Importing large sets of files is breaking Atom's hierarchy

229 views
Skip to first unread message

Roberto Greiner

unread,
Jan 29, 2025, 2:01:07 PMJan 29
to AtoM Users
Hi,

I'm having a problem importing large sets of files to AtoM.

I'm migrating a reasonable amount of PDF files (~8.500 documents, ~1.4
million pages) from our proprietary system to Atom.

I've created a hierarchy with groups which will receive the files. After
creating the groups, I'm following the documentation in
https://www.accesstomemory.org/pt-br/docs/2.8/admin-manual/maintenance/cli-import-export/#digital-object-load-task.

So first I use a CSV to import the archival descriptions in the group
using the CSV template from
https://wiki.accesstomemory.org/Resources/CSV_templates. This works
fine, even with a few of the groups having a large amount of
descriptions (the largest one has 2,830 descriptions).

The problem I get is when I go to the command line and use the 'php
symfony digitalobject:load' command to link the descriptions to their
respective files.

Every single time, the command indicates that it finished without any
issue, but if I link a larger set of files, the entire hierarchy breaks.
In the web interface, if I click to open the group where I made the
import, the entire group keeps greyed out and does not load. Sometimes,
parts of the hierarchy disappear. The exact number of files that cause
this effect varies between 100 and 300. In a few cases I've managed to
link 200 files, in some cases it breaks between 100 and 200. The import
processes per se does not give any error messages. Any ideas of what
could be happening?


Additional information:
- When I load the CSV with the 'php symfony digitalobject:load', I'm
getting the following to errors for every file imported. Is that normal?
What am I making wrong?:
convert-im6.q16: missing required argument  @
error/convert.c/ConvertImageCommand/545.
identify-im6.q16: missing required argument  @
error/identify.c/IdentifyImageCommand/249.

The VM I'm running has the following setup:
Ubuntu 24.04.01 with MySQL 8.0.40, 6GB RAM, 7GB Swap, 21GB root disk,
1TB disk from Atom mounted in /usr/share/nginx. All the files to be
linked are already in the same server in the folder
'/usr/share/nginx/share' to avoid problems with remote connections. Atom
is in the latest available version (2.8.2 - 193).

MySQL is working fine, with some adjustments recomended by Mysqltuner
(https://github.com/major/MySQLTuner-perl)

The exact command I'm using for import is the following (executed as
root from /usr/share/nginx/atom):
php symfony digitalobject:load --path="/usr/share/nginx/share/"
/home/myuser/importar_objetos.csv  >
/root/registro_importacao_atom."$(date +%Y-%m-%d.%H-%M-%S)".txt \
   2> /root/erro_registro_importacao_atom."$(date +%Y-%m-%d.%H-%M-%S)".txt

I'm using this to make it easier to debug eventual errors, as all the
output is then available in two files in /root.

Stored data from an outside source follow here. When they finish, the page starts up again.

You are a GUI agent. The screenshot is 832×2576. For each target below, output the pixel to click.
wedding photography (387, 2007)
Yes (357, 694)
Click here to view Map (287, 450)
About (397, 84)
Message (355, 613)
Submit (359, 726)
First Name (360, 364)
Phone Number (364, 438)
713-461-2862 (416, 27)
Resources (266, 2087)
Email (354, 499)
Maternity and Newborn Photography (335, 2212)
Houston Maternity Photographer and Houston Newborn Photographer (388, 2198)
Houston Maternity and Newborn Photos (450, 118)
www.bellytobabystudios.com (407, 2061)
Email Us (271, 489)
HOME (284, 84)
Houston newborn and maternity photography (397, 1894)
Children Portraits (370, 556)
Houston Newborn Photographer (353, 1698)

Also, after running the 'php symfony digitalobject:load' command, I run
'php symfony search:populate' to update the indexes before even looking
at the web pages. No errors are reported in this command.

Thank you,

Roberto

--
-----------------------------------------------------
Marcos Roberto Greiner

Os otimistas acham que estamos no melhor dos mundos
Os pessimistas tem medo de que isto seja verdade
James Branch Cabell
-----------------------------------------------------

Matt Deschaine

unread,
Jan 29, 2025, 7:28:12 PMJan 29
to AtoM Users
Your first errors on object import are probably from ImageMagick, which AtoM uses to create thumbnails of the first page of the PDF on import. Check your installation has the other dependencies installed. https://www.accesstomemory.org/es/docs/2.8/admin-manual/installation/requirements/#other-dependencies

For your treeview issue, try adding rebuild nested set to your commands after you load.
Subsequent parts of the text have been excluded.